(Stored data)
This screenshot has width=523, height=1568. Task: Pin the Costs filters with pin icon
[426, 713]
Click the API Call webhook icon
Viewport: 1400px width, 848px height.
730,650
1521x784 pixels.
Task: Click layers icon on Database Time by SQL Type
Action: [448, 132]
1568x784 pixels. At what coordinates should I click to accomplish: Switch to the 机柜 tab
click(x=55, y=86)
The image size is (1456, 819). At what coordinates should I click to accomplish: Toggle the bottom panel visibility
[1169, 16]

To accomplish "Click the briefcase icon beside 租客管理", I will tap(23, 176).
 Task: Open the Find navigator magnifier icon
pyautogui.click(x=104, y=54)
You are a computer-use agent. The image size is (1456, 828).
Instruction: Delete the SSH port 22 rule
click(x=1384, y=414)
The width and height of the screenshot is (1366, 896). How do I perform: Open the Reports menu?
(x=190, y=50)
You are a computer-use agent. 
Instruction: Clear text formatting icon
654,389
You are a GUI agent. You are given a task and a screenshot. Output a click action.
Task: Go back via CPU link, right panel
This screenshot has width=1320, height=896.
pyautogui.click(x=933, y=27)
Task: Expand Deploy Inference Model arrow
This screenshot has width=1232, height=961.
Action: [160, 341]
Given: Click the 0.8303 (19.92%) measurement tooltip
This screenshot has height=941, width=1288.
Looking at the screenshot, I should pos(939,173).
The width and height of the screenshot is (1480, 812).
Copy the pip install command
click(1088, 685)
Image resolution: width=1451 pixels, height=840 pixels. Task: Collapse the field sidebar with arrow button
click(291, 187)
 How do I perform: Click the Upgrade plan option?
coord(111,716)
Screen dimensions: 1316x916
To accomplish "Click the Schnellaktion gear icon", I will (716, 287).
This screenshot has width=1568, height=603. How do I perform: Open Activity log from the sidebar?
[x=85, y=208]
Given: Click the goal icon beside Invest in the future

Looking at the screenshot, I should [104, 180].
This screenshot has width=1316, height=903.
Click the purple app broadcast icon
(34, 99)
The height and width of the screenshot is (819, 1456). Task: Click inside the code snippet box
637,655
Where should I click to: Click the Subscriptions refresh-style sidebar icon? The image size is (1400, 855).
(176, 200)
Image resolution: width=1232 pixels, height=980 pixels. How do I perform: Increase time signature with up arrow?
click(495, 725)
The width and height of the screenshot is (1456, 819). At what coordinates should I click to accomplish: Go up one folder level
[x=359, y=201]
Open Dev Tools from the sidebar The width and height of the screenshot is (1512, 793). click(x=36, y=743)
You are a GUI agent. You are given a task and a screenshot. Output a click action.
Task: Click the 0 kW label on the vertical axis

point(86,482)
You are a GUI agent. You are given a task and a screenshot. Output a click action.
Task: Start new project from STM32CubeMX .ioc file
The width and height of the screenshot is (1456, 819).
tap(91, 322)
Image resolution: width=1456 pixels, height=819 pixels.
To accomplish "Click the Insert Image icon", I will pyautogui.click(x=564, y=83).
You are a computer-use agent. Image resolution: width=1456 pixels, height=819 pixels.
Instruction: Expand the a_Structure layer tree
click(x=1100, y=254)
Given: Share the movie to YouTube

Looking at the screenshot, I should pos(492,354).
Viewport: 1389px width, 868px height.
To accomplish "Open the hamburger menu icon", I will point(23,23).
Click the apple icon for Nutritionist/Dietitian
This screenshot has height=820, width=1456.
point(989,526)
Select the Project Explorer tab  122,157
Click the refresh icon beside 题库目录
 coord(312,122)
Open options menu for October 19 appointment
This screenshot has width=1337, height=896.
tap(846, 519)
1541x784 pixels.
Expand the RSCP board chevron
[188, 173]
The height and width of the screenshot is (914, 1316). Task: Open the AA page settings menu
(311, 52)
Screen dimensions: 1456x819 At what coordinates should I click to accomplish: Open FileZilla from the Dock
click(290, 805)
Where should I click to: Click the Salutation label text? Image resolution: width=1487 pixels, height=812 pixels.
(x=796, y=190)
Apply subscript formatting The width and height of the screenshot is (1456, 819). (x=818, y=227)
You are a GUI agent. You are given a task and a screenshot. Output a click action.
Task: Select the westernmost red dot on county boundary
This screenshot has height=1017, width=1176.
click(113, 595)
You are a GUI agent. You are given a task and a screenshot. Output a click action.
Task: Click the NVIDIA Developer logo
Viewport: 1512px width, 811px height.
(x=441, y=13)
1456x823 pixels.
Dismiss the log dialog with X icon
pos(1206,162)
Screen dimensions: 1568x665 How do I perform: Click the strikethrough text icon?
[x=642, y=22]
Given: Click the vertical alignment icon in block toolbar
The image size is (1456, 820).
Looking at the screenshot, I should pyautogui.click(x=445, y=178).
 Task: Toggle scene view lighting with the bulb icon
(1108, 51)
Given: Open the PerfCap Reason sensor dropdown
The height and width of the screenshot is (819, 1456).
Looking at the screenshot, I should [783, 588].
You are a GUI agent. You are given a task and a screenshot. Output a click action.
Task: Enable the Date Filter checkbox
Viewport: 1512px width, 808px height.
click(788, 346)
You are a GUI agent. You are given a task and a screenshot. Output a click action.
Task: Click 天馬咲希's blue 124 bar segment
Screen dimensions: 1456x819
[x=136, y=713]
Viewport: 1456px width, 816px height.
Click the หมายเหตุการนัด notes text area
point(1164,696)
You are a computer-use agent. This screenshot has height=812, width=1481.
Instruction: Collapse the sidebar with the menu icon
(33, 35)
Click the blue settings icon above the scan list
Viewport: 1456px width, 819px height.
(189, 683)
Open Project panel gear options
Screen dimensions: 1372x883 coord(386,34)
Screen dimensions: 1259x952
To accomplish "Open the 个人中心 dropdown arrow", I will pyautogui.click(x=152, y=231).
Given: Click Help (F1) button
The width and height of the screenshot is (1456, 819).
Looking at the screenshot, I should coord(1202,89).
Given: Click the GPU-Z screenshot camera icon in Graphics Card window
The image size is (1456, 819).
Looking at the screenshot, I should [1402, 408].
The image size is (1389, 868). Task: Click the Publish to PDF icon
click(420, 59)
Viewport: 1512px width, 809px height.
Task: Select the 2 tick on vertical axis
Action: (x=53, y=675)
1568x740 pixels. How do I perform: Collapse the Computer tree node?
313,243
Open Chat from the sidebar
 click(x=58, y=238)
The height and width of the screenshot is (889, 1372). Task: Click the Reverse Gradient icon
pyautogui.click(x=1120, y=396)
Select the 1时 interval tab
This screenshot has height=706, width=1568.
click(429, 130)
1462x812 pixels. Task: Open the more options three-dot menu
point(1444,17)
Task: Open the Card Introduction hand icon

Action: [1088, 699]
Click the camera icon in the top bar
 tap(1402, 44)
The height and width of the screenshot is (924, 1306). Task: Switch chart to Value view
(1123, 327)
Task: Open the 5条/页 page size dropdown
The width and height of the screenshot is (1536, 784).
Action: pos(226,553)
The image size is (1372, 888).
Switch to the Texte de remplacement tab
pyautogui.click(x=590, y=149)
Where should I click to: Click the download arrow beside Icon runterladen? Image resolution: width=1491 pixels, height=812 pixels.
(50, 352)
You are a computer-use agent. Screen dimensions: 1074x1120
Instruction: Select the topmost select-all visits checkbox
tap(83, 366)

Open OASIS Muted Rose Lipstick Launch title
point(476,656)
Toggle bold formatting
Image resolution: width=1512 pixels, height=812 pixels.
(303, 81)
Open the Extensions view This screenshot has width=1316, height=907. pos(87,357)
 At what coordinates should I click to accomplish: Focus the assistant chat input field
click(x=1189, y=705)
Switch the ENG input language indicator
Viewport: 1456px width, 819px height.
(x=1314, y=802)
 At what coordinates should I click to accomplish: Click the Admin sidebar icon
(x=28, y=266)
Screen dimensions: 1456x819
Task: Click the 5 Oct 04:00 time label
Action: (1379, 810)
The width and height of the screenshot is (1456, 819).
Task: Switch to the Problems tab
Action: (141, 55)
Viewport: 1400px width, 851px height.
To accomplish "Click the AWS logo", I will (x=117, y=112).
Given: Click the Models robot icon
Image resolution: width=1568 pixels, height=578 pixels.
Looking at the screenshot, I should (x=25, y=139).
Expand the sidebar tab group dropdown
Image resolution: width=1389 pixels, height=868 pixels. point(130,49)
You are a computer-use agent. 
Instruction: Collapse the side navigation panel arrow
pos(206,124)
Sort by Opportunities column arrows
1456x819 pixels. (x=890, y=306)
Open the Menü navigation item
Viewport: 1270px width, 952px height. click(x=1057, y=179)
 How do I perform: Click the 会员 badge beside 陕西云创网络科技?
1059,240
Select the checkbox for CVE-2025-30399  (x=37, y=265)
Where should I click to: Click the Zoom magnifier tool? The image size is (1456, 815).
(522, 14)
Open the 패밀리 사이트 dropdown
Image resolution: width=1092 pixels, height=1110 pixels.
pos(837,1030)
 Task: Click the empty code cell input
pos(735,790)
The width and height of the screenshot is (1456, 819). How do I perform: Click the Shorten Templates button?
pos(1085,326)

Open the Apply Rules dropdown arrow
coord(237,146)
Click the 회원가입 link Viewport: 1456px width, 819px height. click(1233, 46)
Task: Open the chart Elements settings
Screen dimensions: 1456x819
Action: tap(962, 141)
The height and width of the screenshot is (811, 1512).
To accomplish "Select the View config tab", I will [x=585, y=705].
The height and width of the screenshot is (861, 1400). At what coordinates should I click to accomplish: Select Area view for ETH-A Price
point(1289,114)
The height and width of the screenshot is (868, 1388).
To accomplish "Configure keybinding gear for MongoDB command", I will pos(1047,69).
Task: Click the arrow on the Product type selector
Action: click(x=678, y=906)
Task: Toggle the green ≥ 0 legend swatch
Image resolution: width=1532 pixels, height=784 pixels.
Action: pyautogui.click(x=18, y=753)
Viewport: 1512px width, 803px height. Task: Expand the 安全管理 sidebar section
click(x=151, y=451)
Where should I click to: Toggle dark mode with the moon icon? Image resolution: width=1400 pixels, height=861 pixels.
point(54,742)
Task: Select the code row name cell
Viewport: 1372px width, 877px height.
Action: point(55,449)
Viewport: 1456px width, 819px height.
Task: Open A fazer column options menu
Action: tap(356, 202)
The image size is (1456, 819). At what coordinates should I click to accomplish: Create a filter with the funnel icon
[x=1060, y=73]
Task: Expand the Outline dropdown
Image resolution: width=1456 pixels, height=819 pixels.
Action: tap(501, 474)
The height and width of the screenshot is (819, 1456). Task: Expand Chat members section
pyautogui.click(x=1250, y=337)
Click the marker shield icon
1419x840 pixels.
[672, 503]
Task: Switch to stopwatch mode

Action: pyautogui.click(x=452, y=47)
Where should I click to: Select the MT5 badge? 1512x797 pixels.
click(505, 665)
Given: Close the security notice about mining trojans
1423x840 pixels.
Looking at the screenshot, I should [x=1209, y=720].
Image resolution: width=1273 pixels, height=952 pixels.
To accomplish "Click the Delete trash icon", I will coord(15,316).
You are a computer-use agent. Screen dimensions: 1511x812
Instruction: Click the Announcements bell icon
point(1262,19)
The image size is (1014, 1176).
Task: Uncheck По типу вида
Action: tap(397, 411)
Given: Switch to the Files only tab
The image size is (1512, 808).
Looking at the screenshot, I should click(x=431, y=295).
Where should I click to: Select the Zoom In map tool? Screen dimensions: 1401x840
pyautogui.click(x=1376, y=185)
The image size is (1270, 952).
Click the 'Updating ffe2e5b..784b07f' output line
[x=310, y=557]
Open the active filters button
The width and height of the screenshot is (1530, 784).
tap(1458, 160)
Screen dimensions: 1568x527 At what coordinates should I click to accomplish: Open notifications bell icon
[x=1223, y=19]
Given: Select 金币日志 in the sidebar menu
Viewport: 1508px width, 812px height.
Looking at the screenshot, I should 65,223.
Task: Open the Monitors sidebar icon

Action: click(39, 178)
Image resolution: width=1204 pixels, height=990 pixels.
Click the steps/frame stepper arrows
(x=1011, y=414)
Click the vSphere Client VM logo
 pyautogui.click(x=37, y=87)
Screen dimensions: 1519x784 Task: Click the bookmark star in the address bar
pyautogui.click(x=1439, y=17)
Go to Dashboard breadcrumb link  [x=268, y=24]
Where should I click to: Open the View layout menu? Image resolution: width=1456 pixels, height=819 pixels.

» YOUR ASSIGNMENT
Please copy the lines above from the line with "Expand the sidebar tab group dropdown" up to and including the line with "Select the checkbox", exactly as written and with nothing else.

» ANSWER SPACE
Expand the sidebar tab group dropdown
Image resolution: width=1389 pixels, height=868 pixels. point(130,49)
You are a computer-use agent. 
Instruction: Collapse the side navigation panel arrow
pos(206,124)
Sort by Opportunities column arrows
1456x819 pixels. (x=890, y=306)
Open the Menü navigation item
Viewport: 1270px width, 952px height. click(x=1057, y=179)
 How do I perform: Click the 会员 badge beside 陕西云创网络科技?
1059,240
Select the checkbox for CVE-2025-30399  (x=37, y=265)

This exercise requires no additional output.